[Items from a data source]
*** Block opens ***

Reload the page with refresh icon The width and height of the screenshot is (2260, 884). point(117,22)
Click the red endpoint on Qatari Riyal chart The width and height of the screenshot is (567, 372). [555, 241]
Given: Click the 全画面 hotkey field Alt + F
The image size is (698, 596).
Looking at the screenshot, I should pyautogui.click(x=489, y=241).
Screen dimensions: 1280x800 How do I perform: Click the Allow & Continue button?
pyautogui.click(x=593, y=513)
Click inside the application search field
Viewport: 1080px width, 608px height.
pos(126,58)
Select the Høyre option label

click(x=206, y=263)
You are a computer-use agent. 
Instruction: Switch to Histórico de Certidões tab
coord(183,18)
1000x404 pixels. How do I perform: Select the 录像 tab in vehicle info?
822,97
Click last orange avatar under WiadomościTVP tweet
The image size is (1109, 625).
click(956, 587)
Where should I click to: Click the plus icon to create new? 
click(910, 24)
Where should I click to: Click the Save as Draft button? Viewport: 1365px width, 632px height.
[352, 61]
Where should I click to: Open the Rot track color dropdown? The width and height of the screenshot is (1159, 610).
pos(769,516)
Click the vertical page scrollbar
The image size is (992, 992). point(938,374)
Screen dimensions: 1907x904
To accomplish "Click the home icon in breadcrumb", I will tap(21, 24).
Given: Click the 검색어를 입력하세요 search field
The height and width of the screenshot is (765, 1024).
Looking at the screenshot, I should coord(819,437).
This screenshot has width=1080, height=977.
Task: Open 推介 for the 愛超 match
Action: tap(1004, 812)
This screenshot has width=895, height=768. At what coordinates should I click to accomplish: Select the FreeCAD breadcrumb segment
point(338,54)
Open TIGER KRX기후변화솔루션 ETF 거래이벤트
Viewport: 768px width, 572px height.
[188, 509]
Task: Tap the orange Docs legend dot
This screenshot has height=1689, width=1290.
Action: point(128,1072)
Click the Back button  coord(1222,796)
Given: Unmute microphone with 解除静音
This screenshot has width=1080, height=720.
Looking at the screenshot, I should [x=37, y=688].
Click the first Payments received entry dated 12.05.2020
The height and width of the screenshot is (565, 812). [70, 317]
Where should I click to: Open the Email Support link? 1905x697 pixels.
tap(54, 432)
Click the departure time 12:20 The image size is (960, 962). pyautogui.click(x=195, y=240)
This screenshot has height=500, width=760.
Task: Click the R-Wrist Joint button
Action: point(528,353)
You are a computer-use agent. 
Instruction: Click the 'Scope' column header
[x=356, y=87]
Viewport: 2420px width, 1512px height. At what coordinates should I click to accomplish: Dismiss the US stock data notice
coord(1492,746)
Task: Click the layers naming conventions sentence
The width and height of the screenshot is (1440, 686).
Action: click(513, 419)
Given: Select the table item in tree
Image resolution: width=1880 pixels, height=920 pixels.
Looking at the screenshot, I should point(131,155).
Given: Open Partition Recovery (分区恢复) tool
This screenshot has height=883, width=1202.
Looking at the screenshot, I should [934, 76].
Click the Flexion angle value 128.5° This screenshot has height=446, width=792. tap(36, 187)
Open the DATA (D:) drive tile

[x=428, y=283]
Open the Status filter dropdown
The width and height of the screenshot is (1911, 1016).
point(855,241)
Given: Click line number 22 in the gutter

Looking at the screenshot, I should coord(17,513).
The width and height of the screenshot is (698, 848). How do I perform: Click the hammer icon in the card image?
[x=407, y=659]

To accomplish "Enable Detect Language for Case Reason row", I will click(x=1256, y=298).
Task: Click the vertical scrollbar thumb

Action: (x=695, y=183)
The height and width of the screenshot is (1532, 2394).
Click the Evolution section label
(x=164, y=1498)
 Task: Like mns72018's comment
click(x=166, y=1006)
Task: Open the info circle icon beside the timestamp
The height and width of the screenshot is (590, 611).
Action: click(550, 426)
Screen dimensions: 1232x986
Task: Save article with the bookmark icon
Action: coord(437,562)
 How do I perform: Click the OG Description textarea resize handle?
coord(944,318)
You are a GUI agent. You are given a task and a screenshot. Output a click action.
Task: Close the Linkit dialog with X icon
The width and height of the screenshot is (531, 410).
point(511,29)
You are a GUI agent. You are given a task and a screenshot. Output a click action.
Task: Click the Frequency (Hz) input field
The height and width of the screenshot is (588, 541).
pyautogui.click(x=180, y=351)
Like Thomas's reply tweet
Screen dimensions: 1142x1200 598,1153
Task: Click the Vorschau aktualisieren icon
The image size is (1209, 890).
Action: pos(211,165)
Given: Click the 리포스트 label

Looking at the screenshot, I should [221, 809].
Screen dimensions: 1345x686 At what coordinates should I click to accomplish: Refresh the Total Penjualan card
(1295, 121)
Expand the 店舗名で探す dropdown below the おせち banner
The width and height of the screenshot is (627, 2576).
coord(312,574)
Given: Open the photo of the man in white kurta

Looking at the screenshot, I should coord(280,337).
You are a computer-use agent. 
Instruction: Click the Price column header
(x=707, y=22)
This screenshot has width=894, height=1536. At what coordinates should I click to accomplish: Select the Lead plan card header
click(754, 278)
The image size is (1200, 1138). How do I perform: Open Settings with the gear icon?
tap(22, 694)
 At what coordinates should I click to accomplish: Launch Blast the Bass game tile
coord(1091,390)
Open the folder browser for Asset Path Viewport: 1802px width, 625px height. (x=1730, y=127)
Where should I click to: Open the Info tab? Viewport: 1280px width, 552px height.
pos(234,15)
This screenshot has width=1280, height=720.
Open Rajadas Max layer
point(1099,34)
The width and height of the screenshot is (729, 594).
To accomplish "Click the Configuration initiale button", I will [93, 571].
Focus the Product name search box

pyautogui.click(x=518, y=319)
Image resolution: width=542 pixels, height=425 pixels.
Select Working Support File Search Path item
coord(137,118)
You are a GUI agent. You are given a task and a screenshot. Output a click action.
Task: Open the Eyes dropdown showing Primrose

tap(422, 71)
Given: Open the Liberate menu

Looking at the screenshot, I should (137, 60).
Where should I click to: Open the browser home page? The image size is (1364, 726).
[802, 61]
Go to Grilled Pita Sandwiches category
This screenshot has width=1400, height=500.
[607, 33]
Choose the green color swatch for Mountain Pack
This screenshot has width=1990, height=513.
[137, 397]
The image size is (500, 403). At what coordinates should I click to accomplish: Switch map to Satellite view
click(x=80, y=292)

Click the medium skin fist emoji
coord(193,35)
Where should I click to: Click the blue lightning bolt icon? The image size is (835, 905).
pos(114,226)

*** Block closes ***

Task prompt: Reproduce all lines from the records above that include the word "field".

Your solution:
Given: Click the 全画面 hotkey field Alt + F
Click inside the application search field
Given: Click the 검색어를 입력하세요 search field
Task: Click the Frequency (Hz) input field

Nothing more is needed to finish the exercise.